» **Problem to solve**
For this exercise, return exactly the lines of the material below that begin at the one with "You are a computer-use" and stop after the one with "Instruction: Click the".

» **Supplied records**
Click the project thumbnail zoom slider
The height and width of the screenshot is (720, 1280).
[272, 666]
--
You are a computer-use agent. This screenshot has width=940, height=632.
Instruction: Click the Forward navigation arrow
...
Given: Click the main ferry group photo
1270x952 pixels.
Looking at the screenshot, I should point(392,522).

» **Response**
You are a computer-use agent. This screenshot has width=940, height=632.
Instruction: Click the Forward navigation arrow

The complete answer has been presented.